Eine Folge von Zeilen
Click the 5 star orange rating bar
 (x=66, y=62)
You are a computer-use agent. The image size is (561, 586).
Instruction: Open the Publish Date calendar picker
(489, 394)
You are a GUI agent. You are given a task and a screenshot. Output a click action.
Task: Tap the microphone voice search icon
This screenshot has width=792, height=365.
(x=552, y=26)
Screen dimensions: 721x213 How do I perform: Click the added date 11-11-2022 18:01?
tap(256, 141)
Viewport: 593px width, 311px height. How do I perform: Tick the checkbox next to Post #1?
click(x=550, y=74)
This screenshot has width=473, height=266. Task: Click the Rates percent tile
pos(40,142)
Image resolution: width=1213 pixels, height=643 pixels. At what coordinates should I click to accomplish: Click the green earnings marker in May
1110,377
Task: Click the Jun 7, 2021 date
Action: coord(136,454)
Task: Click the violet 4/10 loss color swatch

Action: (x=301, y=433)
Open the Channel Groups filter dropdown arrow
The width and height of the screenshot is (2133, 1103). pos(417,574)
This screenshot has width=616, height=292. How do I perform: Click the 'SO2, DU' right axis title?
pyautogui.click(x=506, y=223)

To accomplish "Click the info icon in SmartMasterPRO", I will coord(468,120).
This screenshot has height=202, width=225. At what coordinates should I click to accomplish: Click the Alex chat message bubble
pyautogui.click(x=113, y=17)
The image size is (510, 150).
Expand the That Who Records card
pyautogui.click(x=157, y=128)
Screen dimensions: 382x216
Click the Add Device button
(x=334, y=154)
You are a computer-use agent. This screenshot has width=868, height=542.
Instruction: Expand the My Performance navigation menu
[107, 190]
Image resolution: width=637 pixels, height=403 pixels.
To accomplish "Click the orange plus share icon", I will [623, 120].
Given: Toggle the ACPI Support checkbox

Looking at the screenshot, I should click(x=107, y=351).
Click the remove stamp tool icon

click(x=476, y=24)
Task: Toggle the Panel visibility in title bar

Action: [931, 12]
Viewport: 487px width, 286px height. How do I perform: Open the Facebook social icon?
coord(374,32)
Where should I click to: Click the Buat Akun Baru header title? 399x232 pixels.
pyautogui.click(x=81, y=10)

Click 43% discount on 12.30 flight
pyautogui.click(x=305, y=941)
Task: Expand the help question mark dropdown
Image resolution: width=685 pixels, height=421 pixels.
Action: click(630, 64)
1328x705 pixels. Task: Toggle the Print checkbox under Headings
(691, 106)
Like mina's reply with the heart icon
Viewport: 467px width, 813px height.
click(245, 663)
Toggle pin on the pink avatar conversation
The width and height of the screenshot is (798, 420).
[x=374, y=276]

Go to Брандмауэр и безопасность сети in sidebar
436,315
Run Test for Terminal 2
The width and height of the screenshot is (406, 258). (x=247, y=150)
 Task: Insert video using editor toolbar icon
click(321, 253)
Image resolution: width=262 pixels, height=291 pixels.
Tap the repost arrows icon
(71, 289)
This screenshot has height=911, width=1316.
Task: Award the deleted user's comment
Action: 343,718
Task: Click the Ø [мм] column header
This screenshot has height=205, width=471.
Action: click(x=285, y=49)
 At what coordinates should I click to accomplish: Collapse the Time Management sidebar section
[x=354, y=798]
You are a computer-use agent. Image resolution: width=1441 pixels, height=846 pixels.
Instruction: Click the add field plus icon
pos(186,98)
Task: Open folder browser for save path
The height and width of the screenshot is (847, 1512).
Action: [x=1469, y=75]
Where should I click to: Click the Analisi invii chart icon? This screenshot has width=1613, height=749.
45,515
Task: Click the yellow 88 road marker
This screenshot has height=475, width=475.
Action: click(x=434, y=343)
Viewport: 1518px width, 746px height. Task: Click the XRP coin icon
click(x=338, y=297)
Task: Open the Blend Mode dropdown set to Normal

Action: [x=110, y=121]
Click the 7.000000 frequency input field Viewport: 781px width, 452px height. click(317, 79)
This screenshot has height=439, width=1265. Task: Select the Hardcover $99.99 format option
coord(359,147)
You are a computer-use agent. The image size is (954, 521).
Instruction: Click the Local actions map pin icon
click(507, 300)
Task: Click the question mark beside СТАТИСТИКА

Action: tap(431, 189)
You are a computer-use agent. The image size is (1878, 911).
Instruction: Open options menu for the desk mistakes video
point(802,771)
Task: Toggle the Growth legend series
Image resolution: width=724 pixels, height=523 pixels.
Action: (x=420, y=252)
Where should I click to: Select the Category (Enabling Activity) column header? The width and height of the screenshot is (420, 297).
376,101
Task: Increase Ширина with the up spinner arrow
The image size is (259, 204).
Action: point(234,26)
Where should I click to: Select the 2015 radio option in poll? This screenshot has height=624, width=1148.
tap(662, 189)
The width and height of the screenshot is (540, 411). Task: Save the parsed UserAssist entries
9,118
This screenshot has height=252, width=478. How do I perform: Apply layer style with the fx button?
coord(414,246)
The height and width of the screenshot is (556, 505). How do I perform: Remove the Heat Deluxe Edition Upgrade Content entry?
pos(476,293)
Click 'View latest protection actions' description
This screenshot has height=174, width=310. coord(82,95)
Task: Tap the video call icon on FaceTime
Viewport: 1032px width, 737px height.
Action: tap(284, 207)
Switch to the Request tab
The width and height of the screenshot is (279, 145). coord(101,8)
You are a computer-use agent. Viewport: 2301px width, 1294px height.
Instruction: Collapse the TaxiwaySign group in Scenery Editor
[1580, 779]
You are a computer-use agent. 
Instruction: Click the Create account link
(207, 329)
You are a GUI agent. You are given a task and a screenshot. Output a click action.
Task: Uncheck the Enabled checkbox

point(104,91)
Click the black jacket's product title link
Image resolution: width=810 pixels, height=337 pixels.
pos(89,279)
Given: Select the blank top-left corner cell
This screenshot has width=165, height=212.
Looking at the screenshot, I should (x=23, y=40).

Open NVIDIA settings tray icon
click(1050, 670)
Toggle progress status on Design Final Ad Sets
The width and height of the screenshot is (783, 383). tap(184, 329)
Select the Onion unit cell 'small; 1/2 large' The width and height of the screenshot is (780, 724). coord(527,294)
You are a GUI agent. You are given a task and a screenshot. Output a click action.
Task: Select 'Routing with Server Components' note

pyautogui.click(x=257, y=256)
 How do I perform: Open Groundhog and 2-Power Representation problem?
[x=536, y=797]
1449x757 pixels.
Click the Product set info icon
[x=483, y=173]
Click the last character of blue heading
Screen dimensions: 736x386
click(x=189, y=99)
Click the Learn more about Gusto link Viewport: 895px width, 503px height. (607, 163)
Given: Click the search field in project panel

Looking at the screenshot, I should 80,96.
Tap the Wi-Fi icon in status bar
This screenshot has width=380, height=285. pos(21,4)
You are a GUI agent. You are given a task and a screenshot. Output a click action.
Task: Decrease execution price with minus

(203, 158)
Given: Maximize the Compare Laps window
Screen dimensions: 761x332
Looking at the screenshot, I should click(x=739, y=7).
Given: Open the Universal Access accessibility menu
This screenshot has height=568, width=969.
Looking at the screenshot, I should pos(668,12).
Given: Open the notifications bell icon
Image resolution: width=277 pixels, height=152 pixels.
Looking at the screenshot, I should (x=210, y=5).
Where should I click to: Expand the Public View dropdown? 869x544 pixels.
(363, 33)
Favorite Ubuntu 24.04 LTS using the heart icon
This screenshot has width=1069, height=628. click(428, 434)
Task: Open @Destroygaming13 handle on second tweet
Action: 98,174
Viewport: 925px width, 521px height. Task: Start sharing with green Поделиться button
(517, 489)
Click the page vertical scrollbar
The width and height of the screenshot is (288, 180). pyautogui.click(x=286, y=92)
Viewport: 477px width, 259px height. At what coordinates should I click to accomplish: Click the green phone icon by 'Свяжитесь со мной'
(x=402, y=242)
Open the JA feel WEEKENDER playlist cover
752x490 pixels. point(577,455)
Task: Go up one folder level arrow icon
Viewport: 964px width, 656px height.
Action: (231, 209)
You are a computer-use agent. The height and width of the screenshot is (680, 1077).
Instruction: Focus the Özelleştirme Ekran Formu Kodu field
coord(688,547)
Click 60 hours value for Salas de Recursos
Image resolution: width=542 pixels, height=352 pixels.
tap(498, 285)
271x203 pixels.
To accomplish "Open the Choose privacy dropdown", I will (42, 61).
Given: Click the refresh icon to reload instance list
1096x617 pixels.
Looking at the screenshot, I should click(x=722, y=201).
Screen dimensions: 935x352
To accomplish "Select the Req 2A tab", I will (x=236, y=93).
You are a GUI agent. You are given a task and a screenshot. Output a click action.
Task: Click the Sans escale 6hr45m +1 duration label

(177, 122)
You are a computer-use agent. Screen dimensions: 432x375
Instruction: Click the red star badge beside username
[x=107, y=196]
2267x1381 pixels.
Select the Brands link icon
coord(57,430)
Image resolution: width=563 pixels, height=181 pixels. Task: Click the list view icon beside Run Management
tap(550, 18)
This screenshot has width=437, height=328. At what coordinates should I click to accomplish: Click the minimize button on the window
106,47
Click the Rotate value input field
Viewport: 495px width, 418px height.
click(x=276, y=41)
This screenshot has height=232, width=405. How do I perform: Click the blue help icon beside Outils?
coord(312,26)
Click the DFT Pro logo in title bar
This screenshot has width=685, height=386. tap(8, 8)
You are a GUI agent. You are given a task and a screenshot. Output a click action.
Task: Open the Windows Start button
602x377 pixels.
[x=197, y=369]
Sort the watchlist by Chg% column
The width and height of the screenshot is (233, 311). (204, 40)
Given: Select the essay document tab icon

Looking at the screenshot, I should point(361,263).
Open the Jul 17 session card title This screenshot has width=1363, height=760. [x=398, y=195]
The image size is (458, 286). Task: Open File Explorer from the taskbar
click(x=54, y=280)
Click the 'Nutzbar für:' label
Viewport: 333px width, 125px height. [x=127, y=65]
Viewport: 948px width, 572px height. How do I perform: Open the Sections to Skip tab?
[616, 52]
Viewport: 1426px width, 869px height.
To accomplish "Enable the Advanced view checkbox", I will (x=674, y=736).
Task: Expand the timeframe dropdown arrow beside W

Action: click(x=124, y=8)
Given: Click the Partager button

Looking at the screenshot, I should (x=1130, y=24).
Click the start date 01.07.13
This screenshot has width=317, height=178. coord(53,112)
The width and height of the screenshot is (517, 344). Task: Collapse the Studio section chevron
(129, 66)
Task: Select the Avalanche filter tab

■ Die Aufgabe ■
Kopiere oben alles von der Zeile mit „You are a computer-use agent. Image“ bis hinunter zur Zeile mit „Action: (x=420, y=252)“ unverändert, beide Zeilen eingeschlossen.

■ Lösung ■
You are a computer-use agent. Image resolution: width=1441 pixels, height=846 pixels.
Instruction: Click the add field plus icon
pos(186,98)
Task: Open folder browser for save path
The height and width of the screenshot is (847, 1512).
Action: [x=1469, y=75]
Where should I click to: Click the Analisi invii chart icon? This screenshot has width=1613, height=749.
45,515
Task: Click the yellow 88 road marker
This screenshot has height=475, width=475.
Action: click(x=434, y=343)
Viewport: 1518px width, 746px height. Task: Click the XRP coin icon
click(x=338, y=297)
Task: Open the Blend Mode dropdown set to Normal

Action: [x=110, y=121]
Click the 7.000000 frequency input field Viewport: 781px width, 452px height. click(317, 79)
This screenshot has height=439, width=1265. Task: Select the Hardcover $99.99 format option
coord(359,147)
You are a computer-use agent. The image size is (954, 521).
Instruction: Click the Local actions map pin icon
click(507, 300)
Task: Click the question mark beside СТАТИСТИКА

Action: tap(431, 189)
You are a computer-use agent. The image size is (1878, 911).
Instruction: Open options menu for the desk mistakes video
point(802,771)
Task: Toggle the Growth legend series
Image resolution: width=724 pixels, height=523 pixels.
Action: (x=420, y=252)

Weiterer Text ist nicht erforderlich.